How The Form Affects Interpretation

The infinitive contributes purpose and movement to the scene, helping the reader hear that John's falling was aimed toward worshipful reverence before the angel.

How To Communicate It

This form can be explained as indicating intended worship after falling, while the verse context keeps the focus on John's response and the angel's role as the one who showed the vision.

What Not To Say

  • Grammatical form should serve context, not override it.
  • An infinitive can indicate purpose here, but it does not by itself settle the full force of the scene.
  • Do not turn verbal aspect or form into a doctrinal claim that the text does not explicitly make.

What Does The Label Mean?

Part of Speech

Verb: the form names an action or event, here the act of worshiping or doing reverence in context.

Tense / Aspect

Aorist: commonly views the action as a whole event. It should not be treated as automatically punctiliar or automatically past in every context.

Voice

Active: presents the subject as doing or carrying the action.

Mood

Infinitive: names the verbal idea without finite person. It often works as purpose, result, complement, or explanation in context.

Case

Not applicable: this verb form is not using noun case to mark its sentence role.

Number

Infinitive: this verbal form does not carry singular or plural number in the usual nominal sense.

Gender

Not applicable: this verb form does not use grammatical gender to make its point.

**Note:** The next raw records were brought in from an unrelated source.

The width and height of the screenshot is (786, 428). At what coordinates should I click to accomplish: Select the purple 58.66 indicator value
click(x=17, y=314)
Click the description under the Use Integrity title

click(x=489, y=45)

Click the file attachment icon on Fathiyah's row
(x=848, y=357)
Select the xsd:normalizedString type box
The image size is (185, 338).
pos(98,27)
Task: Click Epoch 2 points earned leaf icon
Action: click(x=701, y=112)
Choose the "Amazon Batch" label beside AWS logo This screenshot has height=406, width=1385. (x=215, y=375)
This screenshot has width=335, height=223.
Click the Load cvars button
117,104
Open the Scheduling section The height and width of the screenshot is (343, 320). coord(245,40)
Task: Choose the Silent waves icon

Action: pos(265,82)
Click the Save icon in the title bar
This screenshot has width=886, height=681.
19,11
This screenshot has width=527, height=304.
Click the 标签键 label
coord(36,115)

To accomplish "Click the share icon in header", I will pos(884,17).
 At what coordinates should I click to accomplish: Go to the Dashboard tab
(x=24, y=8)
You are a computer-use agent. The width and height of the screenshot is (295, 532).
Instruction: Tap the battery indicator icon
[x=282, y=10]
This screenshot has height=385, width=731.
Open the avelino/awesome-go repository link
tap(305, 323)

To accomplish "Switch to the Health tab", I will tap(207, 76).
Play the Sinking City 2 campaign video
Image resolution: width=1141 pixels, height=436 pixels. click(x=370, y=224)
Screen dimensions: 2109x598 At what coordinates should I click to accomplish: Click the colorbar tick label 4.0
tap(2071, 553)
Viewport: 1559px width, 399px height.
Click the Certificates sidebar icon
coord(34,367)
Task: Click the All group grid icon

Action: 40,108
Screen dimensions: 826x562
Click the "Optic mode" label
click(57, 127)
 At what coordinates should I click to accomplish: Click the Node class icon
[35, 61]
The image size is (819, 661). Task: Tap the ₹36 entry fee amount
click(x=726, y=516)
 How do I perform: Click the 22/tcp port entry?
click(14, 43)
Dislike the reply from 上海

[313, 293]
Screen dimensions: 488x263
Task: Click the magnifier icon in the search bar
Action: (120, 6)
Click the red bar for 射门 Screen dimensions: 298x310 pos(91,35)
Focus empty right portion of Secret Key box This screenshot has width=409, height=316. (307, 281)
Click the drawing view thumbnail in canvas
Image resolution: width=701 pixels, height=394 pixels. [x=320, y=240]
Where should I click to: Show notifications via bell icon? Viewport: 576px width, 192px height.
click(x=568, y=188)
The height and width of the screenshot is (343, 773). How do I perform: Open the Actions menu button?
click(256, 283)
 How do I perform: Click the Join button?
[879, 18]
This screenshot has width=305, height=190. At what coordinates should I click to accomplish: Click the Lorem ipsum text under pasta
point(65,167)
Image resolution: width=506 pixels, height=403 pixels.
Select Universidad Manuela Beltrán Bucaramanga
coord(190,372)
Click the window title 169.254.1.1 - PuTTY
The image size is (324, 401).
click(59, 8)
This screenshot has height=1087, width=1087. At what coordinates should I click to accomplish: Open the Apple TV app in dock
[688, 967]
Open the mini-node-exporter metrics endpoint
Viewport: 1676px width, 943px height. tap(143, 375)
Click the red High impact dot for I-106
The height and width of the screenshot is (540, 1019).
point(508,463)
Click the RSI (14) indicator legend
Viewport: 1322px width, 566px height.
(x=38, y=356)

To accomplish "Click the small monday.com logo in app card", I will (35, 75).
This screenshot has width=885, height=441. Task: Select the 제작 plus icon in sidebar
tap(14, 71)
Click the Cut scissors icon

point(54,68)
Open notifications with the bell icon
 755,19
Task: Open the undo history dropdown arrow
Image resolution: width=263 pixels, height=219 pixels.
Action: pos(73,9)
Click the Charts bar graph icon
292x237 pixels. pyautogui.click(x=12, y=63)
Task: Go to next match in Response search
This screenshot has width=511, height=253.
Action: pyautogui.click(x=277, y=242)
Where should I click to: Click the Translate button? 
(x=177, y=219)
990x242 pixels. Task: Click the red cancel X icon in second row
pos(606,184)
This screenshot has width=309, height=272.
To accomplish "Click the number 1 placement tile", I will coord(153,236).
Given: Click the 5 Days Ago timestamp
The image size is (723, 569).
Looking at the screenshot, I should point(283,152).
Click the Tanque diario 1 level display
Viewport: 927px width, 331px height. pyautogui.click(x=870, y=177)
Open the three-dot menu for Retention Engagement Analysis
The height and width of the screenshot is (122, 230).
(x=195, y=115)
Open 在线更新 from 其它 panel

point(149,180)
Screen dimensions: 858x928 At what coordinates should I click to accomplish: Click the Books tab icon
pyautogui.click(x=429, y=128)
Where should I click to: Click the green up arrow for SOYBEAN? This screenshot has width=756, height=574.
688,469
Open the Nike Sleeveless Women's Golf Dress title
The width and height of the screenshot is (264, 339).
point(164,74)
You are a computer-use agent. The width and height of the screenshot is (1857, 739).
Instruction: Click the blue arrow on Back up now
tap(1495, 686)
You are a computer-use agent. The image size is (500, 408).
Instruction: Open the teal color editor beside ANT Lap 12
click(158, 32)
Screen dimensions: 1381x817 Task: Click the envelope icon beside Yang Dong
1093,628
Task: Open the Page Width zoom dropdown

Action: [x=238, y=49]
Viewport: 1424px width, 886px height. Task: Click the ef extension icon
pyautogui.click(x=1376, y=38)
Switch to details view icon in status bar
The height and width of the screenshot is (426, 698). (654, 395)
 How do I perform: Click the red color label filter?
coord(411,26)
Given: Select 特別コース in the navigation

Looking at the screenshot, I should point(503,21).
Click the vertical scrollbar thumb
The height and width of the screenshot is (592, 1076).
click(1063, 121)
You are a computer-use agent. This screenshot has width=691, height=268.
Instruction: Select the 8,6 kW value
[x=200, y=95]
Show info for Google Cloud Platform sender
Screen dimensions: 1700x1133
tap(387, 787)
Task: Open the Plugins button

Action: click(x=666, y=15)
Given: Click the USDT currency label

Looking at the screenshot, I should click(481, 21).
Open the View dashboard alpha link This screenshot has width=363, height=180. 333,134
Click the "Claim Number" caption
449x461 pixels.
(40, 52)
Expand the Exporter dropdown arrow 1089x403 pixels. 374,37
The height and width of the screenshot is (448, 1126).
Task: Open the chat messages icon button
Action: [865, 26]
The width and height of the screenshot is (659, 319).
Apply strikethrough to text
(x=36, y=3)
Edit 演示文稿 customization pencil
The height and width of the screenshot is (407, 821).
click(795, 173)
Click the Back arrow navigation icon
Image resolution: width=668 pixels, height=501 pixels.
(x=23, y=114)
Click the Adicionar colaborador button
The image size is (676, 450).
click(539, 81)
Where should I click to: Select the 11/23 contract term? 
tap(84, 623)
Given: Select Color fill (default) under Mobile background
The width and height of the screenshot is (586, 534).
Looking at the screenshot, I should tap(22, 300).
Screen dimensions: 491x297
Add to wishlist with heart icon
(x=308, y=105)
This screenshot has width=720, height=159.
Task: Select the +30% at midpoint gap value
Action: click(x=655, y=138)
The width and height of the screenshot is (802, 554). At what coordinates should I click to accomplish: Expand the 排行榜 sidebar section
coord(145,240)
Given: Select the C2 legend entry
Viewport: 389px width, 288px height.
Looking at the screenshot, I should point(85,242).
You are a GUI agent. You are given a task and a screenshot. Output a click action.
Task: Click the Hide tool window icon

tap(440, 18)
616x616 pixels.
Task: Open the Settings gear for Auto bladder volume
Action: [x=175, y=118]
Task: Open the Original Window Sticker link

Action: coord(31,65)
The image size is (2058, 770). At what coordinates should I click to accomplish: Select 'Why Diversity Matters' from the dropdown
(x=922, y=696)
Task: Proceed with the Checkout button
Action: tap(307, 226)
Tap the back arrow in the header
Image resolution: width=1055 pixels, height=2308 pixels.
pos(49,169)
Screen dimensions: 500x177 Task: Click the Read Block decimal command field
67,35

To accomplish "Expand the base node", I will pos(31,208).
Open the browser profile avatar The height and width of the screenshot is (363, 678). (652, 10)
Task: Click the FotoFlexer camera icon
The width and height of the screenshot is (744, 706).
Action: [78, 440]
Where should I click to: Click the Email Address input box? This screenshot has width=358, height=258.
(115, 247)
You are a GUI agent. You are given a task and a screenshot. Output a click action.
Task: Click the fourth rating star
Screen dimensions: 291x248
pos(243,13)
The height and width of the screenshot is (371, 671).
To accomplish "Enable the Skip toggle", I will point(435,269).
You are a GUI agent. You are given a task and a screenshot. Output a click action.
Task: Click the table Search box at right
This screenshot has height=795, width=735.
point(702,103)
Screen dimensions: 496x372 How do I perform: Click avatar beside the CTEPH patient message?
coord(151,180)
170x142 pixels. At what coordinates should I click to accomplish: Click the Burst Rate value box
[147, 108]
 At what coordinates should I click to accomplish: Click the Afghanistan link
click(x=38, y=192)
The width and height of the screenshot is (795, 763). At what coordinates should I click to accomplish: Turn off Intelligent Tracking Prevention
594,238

What The Form Does In This Verse

Attached To

ἔπεσα

Governed By

The infinitive is linked to the preceding aorist idea of falling and expresses the intended response that followed his falling down.

Role In The Phrase

It marks the purpose or intended result of falling, showing that the posture was directed toward worship before the angel's feet.

What It Is Not Doing

It does not by itself say that worship was completed, commanded, or approved; the surrounding context must control that reading.

How Much The Form Matters Here

Interpretive Weight

High: The infinitive explains John's intent in falling before the angel's feet, a scene that is corrected in the next verse.

Syntax Profile

Aorist active infinitive. states the intended purpose of the posture, to worship before the angel's feet. Attached to the falling-down clause. Governed by the verb for falling. The infinitive explains intent; the following correction determines that the act must not be approved.

Reader Question

Why did John fall down in the scene? He fell down with intent to worship before the angel's feet.

Translation Effect

Direct: The infinitive directly supports to worship as the intended action after falling.

Where Caution Is Needed

The infinitive states intended action, not divine approval of the action. Aorist infinitive form should not be used to settle whether the act was completed. The next verse controls the theological correction about worship.

Fallacies To Avoid

Infinitive of worship means worship was approved: The grammar shows intent; the context redirects worship to God. aorist infinitive proves completed worship: The form should not be pressed beyond the narrated intent and correction.

How The Interpretation Is Derived

Textual Witness

The witness reads προσκυνῆσαι in Revelation 22:8 within the phrase ἔπεσα προσκυνῆσαι ἔμπροσθεν τῶν ποδῶν.

Lexical Identity

The lemma προσκυνέω means to worship, do reverence, or make obeisance, and the form keeps that lexical sense here.

Grammar In Context

As an aorist infinitive after falling, it naturally points to the purpose or aim of the action, not to a standalone statement of fact.

Passage Meaning

John's reaction is described as falling down with the intent to worship before the angel's feet, which shows strong reverence in the moment.

Canonical Fit

The broader book can use προσκυνέω for worship language in different contexts, so this scene should be read with attention to who receives the act.

Communication Use

In translation and teaching, the form is best rendered as intended action, such as to worship, so readers feel the scene's immediacy.

Do Not Derive

Do not derive approval of angel worship, a doctrine from form alone, or any gendered theological claim from the morphology.